▶ **Problem description**: Lines with the word "chevron" are the answer; copy each of them from the data below.

+--

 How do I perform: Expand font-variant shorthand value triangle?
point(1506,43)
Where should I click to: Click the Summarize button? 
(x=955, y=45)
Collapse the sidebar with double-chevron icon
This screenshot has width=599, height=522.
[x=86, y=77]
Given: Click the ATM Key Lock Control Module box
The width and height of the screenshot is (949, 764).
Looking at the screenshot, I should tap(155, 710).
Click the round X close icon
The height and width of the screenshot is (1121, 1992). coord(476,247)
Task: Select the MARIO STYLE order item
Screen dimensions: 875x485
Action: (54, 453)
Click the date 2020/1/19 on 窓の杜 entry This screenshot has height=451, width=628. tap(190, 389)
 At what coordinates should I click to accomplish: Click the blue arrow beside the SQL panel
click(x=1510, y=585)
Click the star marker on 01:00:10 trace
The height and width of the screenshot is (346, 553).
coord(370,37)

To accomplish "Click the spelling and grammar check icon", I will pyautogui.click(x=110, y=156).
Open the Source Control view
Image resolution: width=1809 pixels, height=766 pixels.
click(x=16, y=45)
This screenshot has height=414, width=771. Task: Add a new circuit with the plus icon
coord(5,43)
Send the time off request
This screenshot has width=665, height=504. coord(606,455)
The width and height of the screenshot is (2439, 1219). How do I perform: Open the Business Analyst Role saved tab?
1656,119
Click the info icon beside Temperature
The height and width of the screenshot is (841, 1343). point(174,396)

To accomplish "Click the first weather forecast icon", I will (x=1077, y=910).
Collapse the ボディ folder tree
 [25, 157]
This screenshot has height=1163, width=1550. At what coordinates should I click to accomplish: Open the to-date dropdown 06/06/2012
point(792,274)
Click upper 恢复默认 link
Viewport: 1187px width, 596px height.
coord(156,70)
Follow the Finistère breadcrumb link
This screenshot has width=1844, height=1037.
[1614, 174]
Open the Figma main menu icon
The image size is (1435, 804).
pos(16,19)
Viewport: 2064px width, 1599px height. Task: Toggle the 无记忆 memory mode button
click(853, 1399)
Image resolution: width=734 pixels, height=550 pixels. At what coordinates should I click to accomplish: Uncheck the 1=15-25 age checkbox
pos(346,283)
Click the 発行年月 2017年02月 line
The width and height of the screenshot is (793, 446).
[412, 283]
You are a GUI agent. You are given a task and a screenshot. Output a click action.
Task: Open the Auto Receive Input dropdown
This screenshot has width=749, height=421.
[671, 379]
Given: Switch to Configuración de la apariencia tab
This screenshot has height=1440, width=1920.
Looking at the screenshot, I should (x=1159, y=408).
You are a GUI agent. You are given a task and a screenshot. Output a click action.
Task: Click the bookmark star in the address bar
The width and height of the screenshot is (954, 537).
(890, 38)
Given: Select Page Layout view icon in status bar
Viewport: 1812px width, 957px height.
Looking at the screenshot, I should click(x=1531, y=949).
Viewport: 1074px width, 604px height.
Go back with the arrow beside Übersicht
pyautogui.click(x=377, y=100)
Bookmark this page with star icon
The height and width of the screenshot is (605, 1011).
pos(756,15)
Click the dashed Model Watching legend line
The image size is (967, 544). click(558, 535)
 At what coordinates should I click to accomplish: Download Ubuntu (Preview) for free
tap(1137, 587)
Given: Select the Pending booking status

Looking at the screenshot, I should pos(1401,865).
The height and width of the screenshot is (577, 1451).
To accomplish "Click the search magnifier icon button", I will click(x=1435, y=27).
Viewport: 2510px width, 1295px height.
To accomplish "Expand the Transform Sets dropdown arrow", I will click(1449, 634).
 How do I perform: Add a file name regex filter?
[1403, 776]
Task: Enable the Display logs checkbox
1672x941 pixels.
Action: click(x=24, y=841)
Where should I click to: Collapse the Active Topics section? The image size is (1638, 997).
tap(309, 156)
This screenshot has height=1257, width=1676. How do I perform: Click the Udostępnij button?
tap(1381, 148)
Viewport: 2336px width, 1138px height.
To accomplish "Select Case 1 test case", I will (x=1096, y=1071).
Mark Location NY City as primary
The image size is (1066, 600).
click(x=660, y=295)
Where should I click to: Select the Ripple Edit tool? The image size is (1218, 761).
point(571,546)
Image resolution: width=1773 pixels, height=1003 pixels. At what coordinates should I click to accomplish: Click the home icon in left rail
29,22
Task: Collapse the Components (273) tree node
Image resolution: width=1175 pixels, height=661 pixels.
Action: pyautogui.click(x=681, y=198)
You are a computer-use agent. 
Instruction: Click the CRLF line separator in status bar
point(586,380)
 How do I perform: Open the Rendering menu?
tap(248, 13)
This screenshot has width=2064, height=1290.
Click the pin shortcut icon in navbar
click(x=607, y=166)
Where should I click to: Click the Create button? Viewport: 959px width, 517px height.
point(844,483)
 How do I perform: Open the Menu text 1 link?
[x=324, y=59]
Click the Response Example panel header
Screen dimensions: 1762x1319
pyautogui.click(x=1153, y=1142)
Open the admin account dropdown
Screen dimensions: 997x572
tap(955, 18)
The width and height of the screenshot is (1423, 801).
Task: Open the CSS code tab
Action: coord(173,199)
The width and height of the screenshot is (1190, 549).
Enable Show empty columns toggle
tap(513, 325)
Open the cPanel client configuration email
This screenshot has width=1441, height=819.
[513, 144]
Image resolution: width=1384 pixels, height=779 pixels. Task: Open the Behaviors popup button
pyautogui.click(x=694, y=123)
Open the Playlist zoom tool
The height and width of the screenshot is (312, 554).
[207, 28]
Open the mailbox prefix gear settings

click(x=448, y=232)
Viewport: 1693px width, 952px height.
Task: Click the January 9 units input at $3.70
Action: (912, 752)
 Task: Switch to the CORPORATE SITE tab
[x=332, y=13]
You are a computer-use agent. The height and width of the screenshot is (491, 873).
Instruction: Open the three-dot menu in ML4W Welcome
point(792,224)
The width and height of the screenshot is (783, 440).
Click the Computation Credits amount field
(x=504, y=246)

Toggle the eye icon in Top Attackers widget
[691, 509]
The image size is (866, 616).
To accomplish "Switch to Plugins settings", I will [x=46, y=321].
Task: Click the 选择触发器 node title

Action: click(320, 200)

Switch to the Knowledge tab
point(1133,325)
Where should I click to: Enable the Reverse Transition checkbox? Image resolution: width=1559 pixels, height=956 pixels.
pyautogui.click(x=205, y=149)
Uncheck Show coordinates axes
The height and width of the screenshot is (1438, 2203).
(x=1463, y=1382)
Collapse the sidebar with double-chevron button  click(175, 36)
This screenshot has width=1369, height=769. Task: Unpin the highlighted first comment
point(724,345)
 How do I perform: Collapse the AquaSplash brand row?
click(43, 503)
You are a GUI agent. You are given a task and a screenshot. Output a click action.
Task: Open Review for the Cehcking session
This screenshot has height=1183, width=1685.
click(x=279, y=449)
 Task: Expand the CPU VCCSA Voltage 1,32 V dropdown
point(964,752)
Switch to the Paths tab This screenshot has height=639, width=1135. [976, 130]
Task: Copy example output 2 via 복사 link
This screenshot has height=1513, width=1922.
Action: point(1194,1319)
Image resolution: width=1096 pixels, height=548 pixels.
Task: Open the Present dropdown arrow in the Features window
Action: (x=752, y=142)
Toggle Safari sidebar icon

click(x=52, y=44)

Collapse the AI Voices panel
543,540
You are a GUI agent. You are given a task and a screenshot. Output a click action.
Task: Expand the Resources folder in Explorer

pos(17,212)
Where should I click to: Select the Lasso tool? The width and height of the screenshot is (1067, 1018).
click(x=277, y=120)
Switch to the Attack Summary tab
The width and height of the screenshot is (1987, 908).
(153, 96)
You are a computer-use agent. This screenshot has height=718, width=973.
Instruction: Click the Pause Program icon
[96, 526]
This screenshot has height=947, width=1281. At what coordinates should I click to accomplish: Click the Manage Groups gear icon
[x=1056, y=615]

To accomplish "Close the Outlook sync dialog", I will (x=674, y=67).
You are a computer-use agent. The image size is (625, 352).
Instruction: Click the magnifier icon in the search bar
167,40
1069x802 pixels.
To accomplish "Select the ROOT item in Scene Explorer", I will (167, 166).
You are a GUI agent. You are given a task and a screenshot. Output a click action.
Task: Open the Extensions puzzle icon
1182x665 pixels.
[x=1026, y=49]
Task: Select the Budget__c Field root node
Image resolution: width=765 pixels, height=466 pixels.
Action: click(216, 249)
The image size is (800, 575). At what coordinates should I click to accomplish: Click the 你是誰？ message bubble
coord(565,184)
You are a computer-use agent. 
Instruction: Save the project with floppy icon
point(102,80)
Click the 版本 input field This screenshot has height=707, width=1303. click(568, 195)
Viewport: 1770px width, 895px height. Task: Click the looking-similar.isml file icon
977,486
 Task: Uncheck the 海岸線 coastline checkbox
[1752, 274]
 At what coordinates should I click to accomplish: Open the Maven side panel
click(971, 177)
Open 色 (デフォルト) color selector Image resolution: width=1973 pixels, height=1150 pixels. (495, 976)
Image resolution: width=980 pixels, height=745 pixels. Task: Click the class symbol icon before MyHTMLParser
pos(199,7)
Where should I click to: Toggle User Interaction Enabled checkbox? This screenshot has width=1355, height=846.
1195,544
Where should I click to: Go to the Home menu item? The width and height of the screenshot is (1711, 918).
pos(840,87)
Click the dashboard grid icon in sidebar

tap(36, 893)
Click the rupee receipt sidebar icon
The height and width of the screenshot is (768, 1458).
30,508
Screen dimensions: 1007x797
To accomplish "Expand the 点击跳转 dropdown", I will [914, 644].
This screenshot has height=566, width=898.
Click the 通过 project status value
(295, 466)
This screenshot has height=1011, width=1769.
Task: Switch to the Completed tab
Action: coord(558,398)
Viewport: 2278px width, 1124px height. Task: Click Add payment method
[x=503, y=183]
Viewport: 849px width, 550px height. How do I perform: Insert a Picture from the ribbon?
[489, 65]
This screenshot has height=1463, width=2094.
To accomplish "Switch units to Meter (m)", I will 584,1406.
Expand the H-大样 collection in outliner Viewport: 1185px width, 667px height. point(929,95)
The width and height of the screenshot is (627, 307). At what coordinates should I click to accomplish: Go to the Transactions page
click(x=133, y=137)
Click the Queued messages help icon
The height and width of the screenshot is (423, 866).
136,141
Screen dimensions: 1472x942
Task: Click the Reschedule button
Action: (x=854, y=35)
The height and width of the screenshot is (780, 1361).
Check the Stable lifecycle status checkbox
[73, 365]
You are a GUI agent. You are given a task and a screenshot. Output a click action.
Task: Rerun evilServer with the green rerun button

+--

▶ **Answer below**:
Collapse the sidebar with double-chevron icon
Collapse the sidebar with double-chevron button  click(175, 36)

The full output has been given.